I kept flipping pages, looking for a story I never found, because I found instead what He wanted me to see.  I saw Jesus, in preparation for His own crucifixion, begging God to make His Church one… unified.  And I saw Jesus, in the same preparations, forewarning His disciples that they must suffer, but promising that in suffering they would receive glory.

I closed the book, as droplets of rain were falling upon pages I wished to protect, and I picked up my sliver of bread.  I broke it and gave thanks.  Because that’s what Jesus did.  “The Lord Jesus in the night in which He was betrayed took bread; and when He had given thanks, He broke it and said, ‘This is My body, which is for you; do this in remembrance of Me.'” (1 Corinthians 11:23b-24).  On the night of His betrayal.  On the cusp of looking Judas square in the eye and telling him, “What you do, do quickly.” (John 13:27), then watching him rush out to go sell his soul for a few pieces of silver.  Oh, the ache!

Jesus, lifting bread to heaven, gives thanks.  He knows the agony of what is about to take place.  But He also knows the glory that will follow.  He knows that soon He will sit in His rightful place, at the right hand of the Father, with heaven for a throne and the earth for a footstool.  He knows all things will soon be in subjection under His feet, that His followers will soon have unbroken communion with His Spirit.  He knows that when He says “It is finished”, all will be set right in the cosmos.

Yet He still has to face the cross.  So He breaks bread and gives thanks, because thankfulness is the weapon of our warfare!

In 2 Chronicles 20, when Jehoshaphat set out to battle, He sent the worship leaders out at the helm of his military fleet.  He knew that praise paves the path to victory!  Jesus knew that, too.

Lifting my eyes to the sky and my hands to heaven, I suddenly feel complete peace about what lies ahead.  About the unknowns we are all experiencing right now.  Because right now, everything ahead is an unknown.  I guess it is always that way, but it all feels especially vulnerable right now.  Like the earth is spinning off it’s axis and all we can do is watch.  That’s what I accidentally believe when I forget He holds the whole world in His hand!

A hundred times a day I have to wrestle my heart back into remembering that my God is sovereign.  Yet this sovereign God surrendered to the suffering of the cross.  I remember, as I give thanks for this broken bread, that Jesus’ suffering was the passageway to His resurrection.  That there would be no empty tomb without a blood-stained cross.  And that whatever I may have to suffer in this life will be the path to my own glory.

I once read and memorized a part of Psalm 66, because life felt like a crushing weight.  It says “Bless our God, o peoples, and sound His praise abroad, Who keeps us in life and does not allow our feet to slip.  For You have tried us, O God; You have refined us as silver is refined.  You brought us into the net.  You laid an oppressive burden upon our loins.  You made men ride over our heads; We went through fire and we went through water, Yet You brought us out into a place of abundance.” (Psalm 66:8-12).  I saw it crystal clear and have never been able to stop seeing it, that the place of abundance is beyond the trials and the trials are nothing more than the pathway to the place of abundance.

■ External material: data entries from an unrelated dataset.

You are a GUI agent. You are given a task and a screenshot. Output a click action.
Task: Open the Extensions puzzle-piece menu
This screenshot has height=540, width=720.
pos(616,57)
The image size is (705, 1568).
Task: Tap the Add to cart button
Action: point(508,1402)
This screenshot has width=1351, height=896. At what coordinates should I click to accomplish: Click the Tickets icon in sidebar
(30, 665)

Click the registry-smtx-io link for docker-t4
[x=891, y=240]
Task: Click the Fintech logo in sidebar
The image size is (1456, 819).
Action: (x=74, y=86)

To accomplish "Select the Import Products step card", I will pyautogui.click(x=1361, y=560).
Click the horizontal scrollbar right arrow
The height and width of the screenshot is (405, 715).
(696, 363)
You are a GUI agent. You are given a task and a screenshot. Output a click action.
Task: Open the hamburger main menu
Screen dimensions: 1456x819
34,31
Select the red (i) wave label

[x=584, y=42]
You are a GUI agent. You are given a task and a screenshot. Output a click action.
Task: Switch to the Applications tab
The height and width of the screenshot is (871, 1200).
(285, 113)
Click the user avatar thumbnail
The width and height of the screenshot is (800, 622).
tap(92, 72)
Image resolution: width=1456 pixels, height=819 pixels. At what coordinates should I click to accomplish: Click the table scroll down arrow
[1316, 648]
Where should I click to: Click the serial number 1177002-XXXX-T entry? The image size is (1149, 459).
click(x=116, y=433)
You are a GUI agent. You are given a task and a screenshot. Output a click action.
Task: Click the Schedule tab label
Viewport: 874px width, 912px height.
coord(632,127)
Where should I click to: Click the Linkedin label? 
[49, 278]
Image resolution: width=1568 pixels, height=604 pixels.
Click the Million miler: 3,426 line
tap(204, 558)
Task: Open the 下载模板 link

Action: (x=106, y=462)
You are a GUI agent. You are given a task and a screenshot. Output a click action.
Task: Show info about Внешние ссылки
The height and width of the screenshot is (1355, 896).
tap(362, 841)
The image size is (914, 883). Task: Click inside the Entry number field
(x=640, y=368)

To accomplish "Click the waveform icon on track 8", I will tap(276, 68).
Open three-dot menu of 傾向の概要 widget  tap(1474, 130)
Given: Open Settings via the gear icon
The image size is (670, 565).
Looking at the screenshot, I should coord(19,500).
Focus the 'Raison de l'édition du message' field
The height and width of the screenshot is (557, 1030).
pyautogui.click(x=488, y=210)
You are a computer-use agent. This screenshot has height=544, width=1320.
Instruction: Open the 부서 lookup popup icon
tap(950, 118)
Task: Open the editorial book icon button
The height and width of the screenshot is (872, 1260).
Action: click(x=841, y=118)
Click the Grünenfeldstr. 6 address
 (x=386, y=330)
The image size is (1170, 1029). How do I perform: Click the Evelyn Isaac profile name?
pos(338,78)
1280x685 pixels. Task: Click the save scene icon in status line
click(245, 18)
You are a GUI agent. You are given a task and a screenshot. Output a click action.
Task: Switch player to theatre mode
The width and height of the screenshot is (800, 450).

Kneeling in the graveyard, with eyes, arms and heart lifted up to an eternal throne, I remembered that no matter the path’s briars, Jesus is leading me to a place of abundance.  It may be that we should suffer in these days.  It may be that He provides a ram with it’s horns caught in a thicket.  It may be that He should allow us the honor of following Him to the cross, or it may be that He would take our offering back off the altar and return it to us, like He did for Abraham with his beloved son.

Either way, when my focus is on the suffering, I lose focus.  The lens of my soul gets blurry.  Yet, when I lift up my hands and give thanks, it re-calibrates my spirit and reminds me that this life is so short and insignificant compared with the glories that await, and that my suffering (and your’s, if you are a Christian) is absolutely, completely, magnificently purposeful!

Standing resolute before His own assassination, Jesus lifted up the bread representing His own broken body and gave thanks!  Because He knew!  And on this Resurrection Sunday, I do, too.  It’s all for His glory and my good!  And I will rise!